Chicago Mercantile Exchange (CME) live cattle futures dropped on Friday as cash market prices this week were lower than anticipated, while lean hog futures dropped for a third straight session, reported Reuters.
Weakening wholesale beef prices added pressure to live cattle, along with adequate supplies of animals available to packers through the summer.
The US Department of Agriculture’s (USDA) monthly cattle on feed report, released after the close, showed the 1 February inventory of US cattle and calves on feed rose 1% from a year earlier and was the highest on record for that date. The figure, however, was largely in line with market expectations.
Fed cattle at US Plains markets traded mostly at $141 to $142 per cwt this week, steady to down $1 from the prior week and below early-week expectations.

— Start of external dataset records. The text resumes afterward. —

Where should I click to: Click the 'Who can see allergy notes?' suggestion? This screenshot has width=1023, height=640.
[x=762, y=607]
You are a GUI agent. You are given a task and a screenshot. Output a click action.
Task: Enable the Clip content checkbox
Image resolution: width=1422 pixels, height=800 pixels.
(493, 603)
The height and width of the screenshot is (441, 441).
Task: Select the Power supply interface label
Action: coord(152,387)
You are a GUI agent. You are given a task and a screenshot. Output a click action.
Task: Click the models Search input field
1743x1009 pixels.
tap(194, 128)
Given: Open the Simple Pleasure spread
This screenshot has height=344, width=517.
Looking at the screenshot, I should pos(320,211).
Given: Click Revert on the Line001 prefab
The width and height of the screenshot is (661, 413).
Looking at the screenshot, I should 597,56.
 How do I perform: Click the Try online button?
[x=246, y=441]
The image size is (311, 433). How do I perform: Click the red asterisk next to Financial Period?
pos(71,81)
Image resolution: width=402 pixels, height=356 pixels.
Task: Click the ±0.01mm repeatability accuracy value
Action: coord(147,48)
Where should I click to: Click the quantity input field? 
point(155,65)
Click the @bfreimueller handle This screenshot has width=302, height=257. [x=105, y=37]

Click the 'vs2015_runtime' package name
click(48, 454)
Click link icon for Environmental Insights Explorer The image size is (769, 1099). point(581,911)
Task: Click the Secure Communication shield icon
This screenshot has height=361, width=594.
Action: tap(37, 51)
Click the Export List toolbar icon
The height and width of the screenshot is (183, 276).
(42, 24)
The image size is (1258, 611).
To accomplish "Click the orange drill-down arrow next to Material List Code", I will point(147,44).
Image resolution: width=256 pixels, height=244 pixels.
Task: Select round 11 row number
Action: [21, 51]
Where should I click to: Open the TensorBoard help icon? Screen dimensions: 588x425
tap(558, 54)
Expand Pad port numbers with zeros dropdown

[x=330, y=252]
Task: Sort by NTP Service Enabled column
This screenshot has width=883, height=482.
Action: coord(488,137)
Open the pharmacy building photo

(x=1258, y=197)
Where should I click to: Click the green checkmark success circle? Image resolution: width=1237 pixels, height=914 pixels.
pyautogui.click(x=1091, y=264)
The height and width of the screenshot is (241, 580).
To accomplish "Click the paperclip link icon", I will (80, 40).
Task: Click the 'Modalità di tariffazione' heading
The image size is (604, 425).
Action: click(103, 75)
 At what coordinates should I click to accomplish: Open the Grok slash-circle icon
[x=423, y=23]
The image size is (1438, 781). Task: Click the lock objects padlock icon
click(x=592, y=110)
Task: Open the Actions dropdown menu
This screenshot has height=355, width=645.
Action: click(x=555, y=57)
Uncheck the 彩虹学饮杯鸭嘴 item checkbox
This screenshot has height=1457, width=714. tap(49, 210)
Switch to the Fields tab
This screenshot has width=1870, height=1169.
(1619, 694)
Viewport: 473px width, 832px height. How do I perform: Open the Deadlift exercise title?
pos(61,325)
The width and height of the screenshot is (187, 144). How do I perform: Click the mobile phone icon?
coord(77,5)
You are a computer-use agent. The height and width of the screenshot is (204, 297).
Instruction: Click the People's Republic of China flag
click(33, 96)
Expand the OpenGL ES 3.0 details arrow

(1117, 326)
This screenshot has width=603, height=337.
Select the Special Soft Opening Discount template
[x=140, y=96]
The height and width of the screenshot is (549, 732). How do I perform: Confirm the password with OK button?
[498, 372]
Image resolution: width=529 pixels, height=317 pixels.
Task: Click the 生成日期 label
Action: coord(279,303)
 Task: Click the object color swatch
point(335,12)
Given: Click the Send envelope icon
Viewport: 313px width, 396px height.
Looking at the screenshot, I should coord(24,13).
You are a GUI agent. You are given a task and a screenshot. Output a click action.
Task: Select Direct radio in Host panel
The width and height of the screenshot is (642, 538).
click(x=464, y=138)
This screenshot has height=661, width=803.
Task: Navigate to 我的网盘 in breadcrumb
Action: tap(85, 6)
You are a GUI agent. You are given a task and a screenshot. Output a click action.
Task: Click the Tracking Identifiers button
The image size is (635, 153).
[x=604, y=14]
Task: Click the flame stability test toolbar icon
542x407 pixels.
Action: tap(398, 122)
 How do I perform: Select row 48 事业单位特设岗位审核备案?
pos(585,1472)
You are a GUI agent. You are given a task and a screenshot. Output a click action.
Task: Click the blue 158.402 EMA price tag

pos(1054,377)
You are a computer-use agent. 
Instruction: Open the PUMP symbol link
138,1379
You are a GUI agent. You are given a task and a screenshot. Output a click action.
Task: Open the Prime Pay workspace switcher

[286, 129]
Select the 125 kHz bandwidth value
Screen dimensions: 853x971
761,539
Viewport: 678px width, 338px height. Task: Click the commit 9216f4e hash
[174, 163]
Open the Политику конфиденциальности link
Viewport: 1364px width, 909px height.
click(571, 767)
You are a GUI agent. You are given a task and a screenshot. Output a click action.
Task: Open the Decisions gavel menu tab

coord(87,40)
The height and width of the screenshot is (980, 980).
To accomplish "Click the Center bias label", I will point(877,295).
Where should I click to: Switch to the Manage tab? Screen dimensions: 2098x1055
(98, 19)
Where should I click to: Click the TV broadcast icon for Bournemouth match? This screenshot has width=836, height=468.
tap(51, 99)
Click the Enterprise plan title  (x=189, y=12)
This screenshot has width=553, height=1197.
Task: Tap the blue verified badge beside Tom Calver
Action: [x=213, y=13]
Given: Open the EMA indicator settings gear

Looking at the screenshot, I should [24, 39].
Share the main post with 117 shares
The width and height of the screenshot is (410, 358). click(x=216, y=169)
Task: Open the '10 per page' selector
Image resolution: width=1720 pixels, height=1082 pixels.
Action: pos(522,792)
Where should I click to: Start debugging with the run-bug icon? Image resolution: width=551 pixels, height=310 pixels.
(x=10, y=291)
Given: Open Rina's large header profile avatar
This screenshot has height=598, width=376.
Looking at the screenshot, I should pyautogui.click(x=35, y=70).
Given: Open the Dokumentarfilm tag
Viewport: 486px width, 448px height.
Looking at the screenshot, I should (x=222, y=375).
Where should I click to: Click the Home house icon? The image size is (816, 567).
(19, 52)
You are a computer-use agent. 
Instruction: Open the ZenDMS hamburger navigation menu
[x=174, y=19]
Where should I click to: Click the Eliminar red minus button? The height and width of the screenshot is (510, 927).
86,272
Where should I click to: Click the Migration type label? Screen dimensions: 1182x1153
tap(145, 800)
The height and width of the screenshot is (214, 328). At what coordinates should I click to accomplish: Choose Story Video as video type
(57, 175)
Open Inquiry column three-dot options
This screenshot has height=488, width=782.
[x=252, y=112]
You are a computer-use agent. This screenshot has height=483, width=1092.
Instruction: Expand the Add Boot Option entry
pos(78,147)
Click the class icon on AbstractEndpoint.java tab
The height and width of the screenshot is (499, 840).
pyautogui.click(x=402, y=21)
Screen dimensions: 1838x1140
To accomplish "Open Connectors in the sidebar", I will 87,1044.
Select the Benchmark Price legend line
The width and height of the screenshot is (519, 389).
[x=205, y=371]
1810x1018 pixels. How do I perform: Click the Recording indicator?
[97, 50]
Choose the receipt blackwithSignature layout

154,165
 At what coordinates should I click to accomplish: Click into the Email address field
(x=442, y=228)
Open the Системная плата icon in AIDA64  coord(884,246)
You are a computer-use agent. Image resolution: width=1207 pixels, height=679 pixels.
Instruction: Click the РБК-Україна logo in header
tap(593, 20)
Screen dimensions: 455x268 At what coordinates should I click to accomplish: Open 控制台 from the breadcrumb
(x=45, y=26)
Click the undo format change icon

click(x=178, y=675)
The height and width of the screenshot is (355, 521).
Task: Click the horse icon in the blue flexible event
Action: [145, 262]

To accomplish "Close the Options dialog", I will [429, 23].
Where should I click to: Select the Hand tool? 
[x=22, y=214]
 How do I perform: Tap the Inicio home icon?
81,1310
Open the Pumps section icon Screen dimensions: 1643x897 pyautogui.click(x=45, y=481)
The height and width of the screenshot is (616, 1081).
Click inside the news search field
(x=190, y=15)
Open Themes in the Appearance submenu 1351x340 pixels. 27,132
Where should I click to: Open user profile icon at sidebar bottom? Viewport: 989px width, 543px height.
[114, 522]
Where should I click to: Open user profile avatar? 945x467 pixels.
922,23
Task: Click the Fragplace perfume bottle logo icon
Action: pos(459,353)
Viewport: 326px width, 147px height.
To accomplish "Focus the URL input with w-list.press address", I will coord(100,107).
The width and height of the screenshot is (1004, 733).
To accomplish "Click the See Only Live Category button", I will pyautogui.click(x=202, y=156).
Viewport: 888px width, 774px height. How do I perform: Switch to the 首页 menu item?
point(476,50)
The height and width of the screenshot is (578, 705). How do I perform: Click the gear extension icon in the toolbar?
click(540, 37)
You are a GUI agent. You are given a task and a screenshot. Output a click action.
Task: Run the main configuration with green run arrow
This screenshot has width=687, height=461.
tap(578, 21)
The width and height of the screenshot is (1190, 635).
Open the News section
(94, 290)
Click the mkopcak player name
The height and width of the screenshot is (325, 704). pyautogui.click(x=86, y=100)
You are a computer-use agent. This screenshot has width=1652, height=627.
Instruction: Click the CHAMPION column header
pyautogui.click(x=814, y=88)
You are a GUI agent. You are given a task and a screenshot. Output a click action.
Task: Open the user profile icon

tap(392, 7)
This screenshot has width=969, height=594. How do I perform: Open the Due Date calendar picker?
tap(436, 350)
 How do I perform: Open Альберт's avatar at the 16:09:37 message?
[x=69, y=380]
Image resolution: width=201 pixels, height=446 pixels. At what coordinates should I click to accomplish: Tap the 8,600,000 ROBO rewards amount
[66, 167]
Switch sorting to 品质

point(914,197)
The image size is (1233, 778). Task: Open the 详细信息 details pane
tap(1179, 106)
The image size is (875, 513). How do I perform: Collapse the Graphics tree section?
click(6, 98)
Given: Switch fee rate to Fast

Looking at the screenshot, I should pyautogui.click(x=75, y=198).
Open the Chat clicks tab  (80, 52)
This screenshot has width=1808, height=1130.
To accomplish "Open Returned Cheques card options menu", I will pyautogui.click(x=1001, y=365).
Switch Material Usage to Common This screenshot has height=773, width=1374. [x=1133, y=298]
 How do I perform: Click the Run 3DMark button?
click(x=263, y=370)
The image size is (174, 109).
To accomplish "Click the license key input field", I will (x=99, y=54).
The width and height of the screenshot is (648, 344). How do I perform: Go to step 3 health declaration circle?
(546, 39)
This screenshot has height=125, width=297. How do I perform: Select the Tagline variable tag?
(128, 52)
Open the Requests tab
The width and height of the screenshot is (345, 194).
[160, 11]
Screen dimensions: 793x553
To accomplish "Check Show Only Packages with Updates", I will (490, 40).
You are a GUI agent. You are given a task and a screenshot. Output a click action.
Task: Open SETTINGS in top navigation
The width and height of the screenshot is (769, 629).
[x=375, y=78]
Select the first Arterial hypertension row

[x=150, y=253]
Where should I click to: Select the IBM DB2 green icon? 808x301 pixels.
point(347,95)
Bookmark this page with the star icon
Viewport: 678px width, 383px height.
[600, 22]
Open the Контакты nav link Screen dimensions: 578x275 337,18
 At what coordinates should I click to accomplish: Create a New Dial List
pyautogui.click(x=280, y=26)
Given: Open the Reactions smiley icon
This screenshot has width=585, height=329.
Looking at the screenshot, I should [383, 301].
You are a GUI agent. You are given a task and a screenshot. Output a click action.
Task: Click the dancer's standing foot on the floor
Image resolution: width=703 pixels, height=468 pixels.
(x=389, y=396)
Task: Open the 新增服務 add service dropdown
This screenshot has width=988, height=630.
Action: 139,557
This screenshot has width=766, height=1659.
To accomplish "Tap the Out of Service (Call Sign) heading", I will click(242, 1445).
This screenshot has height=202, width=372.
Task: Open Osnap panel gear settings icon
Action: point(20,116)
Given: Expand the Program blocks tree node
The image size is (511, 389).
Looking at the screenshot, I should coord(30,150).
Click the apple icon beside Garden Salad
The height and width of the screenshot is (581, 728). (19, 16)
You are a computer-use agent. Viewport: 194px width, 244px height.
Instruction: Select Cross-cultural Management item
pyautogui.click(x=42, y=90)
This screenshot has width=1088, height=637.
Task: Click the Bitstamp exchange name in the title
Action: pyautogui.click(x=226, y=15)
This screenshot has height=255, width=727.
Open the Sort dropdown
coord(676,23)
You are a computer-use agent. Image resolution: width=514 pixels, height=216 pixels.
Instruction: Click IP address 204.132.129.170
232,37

«Cash cattle sales were certainly a disappointment for the week,» said Rich Nelson, chief strategist with Allendale Inc.
CME April live cattle ended 0.375 cent lower at 141.925 cents per pound, the lowest in nearly a month. The contract, however, found some technical chart support around its 100-day moving average, limiting a further slide.
Feeder cattle futures bucked the broader decline in livestock markets to close higher, supported by a sharp drop in feed corn costs.
CME March feeder cattle gained 0.925 cent to settle at 160.025 cents per pound, while April feeders rose 0.950 cent to 164.750 cents.
Lean hogs extended a recent drop after hitting contract highs at midweek in a continued market correction.
CME April hog futures fell 1.850 cents to settle at 103.675 cents per pound, while June hogs ended down 2.225 cents at 113.875 cents per pound.